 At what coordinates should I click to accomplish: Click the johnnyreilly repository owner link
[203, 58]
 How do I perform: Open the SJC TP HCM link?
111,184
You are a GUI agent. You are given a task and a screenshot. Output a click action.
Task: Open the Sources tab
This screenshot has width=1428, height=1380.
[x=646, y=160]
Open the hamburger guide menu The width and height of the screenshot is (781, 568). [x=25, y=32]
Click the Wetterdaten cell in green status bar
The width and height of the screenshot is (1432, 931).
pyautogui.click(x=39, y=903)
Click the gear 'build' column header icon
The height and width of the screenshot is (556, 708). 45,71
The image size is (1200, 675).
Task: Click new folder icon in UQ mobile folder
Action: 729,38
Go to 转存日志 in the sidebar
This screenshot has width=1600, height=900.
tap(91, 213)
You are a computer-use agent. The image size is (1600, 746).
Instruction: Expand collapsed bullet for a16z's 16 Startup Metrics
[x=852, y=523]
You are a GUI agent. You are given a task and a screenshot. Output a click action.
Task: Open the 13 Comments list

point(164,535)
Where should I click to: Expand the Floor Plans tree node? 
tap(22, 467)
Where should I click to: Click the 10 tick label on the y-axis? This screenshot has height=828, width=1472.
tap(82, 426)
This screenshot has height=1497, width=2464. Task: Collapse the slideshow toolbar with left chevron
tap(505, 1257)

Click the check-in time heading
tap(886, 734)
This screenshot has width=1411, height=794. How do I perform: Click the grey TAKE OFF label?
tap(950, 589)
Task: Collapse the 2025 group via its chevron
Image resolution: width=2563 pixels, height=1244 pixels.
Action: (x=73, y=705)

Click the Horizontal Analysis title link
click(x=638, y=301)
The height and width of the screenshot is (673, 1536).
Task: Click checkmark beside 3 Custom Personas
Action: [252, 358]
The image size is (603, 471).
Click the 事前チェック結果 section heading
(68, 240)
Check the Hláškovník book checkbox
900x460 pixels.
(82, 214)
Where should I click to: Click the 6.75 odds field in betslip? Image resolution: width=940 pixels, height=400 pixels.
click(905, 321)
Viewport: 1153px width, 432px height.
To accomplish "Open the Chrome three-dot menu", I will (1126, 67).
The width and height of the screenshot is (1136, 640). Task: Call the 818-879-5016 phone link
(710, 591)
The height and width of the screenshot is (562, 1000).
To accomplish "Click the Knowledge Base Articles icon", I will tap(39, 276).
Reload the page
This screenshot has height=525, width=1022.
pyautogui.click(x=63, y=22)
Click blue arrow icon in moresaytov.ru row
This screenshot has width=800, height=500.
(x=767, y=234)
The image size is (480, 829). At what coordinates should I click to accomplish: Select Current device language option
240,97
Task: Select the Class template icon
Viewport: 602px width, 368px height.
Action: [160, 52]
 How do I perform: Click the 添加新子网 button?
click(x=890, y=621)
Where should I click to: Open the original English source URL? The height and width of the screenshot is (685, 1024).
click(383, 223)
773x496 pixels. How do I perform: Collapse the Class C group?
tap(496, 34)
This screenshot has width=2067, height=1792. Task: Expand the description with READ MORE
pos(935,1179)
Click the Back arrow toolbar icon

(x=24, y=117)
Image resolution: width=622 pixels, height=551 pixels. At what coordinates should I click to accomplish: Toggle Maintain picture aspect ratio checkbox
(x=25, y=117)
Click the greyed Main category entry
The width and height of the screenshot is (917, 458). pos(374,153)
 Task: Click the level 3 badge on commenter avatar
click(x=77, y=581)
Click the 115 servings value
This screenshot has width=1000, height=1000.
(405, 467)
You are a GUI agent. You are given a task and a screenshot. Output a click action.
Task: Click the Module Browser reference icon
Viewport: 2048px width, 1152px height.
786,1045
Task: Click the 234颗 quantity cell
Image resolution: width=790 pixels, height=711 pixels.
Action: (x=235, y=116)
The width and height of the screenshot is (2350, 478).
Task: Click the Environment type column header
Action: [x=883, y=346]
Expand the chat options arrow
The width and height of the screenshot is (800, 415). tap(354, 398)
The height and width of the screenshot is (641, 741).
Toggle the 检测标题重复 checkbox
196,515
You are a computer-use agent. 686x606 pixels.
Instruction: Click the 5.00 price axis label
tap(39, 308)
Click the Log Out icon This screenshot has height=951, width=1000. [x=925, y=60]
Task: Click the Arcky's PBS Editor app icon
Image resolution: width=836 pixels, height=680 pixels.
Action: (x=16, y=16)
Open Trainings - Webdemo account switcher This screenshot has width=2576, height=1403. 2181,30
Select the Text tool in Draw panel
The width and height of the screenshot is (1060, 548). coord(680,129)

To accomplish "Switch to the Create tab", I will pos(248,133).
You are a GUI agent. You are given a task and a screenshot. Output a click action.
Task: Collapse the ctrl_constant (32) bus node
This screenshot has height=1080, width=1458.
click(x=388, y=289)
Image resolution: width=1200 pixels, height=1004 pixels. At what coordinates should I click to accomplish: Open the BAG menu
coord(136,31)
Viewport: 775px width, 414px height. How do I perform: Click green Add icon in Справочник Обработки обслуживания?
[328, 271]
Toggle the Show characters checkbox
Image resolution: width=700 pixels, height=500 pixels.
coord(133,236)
+++
- **TASK DESCRIPTION**: Identify every line in the rows above that contains the word "chevron", and copy each such line in full.

- **RESPONSE BELOW**:
This screenshot has height=1497, width=2464. Task: Collapse the slideshow toolbar with left chevron
Task: Collapse the 2025 group via its chevron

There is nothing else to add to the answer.